Hummy’s father works in the sick shed, but they eventually send him away for a truly awful reason—he becomes withdrawn and slow and spends the nights talking aloud to his late wife. He spends his time in the sick shed talking to those who are nearest death, and asking them to pass messages to his wife that he is on his way to her. Hummy is, of course, wildly distraught and embarrassed by this, but she’s twelve years old—what can she do?
They’re all distracted a bit when Samoset comes to visit their village and speaks, of all things, English. Samoset tells them about the plague that decimated the area that left the fields cleared but empty of people, and tells them a little about Massasoit and the other tribes of the region. He brings Squanto after a day or two, who teaches them to plant corn properly.
Mam is mortified when she realizes that her mother is sicker than ever, but she hasn’t been noticing thanks to excitement of Samoset and Squanto in their village. The following day her mother dies in the morning, and the day after that Mem learns Hummy will be returning to England with her father. Mem is left in two days without her mother and her best friend, in a strange land with the spectre of sickness and death all around.
There is a two-month break while Mem grieves, and then returns to writing short, stilted entries for a while returning to form. In July Mem’s father asks Hannah Potts to come and look after Blessing while he and Mem work, and Mem begins to suspect that there is more afoot. Mem isn’t Hannah’s biggest fan, though, finding her irritating and snippy. Part of this is probably due to Mem’s guilt about losing her mother, and Hannah writes her a little note saying how difficult it is for Hannah to put her words to speech after her illness, and things go a tiny bit more smoothly after that.

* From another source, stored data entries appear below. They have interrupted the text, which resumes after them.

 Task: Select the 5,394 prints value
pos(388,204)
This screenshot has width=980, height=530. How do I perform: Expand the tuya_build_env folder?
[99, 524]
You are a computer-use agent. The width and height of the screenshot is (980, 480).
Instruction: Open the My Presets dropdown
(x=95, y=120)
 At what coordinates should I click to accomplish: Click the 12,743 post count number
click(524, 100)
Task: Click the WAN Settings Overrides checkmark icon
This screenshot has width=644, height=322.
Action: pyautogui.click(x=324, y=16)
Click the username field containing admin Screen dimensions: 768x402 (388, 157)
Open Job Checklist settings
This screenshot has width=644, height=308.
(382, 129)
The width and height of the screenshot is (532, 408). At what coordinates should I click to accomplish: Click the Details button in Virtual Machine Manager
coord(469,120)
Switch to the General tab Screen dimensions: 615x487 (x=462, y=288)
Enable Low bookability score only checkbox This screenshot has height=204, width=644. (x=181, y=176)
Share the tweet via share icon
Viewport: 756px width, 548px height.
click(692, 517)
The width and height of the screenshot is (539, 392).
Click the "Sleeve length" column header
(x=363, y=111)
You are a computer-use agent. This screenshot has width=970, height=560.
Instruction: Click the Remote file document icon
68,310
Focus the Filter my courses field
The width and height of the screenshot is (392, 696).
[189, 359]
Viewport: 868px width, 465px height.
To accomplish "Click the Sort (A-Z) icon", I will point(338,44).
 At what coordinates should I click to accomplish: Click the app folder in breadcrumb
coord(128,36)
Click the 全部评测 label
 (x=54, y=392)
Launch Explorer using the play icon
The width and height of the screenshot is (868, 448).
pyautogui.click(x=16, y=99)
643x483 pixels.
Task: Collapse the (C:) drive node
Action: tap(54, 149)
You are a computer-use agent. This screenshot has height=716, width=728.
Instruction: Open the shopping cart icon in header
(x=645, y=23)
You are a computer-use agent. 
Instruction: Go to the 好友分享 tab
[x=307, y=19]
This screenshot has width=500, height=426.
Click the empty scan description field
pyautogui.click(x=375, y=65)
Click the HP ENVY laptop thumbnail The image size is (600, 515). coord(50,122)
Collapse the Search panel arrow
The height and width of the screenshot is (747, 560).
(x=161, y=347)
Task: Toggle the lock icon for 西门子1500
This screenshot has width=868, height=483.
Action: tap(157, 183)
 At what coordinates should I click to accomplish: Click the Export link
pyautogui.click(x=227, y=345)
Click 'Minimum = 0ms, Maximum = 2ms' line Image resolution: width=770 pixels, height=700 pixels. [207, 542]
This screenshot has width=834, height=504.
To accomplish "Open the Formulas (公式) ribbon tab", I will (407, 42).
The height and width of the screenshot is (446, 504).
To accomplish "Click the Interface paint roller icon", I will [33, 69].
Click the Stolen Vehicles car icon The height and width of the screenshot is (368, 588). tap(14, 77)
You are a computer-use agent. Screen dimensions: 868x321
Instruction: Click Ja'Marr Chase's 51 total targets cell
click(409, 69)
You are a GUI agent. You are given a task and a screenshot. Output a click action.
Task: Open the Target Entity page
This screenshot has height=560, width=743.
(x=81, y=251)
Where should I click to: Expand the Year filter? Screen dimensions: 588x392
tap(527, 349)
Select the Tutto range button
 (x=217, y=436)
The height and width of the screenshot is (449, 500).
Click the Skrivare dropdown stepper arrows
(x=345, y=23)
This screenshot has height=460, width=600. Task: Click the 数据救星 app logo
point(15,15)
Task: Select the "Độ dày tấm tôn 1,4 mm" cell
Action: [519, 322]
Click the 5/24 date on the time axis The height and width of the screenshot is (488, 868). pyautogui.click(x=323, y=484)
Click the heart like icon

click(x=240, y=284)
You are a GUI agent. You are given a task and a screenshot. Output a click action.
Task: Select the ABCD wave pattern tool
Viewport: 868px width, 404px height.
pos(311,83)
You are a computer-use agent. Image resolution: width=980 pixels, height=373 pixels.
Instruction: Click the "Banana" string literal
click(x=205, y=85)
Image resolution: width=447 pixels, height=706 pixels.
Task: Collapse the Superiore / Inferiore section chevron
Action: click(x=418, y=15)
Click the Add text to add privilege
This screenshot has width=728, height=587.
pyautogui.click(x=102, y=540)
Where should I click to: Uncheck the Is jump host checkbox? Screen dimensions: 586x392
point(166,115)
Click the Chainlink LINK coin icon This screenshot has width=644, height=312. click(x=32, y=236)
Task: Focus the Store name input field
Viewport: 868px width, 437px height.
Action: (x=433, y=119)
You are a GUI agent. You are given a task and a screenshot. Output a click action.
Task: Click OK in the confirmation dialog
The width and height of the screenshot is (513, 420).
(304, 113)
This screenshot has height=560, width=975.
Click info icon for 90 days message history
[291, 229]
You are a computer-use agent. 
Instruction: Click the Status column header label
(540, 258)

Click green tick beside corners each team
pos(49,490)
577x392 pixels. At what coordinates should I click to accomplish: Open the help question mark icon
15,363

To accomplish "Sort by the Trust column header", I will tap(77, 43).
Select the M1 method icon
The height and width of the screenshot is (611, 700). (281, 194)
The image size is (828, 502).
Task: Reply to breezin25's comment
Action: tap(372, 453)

In September Mem’s father approaches her about what she would think of Hannah as a stepmother, and Mem’s original misgivings give way after she considers how difficult it is for a man or a woman to be alone in the New World. They’re married in October—just after Mem’s father finds a little point on the coast and names it Grace after his late wife. Later that month they have a feast to commemorate their first growing season, and Massasoit brings ninety of his people to swell the general merriment.
Mem writes on the third day of the festival that she is not feeling well, and then nothing for three weeks, having been stricken by some kind of mysterious sickness. She recovers—thankfully—in time to expect a new ship later in November, with the hope that it will bring tools and seeds and all kind of things they need.
In the epilogue, we learn that Mem never sees Hummy again, and the settlement does not succeed, but they do manage a better living. Mem marries and her husband becomes a merchant of fish and lumber, and after she is widowed Hannah comes to live with them and becomes a baker of some renown. This is about as happy an ending as can be considered for any story about the Pilgrims.
Rating: A. Mem’s voice is true and memorable (hah!), endearing, and charming. The story is interesting without accidentally falling into Information Dump territory, and doesn’t trample too far onto the story of the native people who had already been living there. It’s wonderful and a breath of fresh air among children’s novels.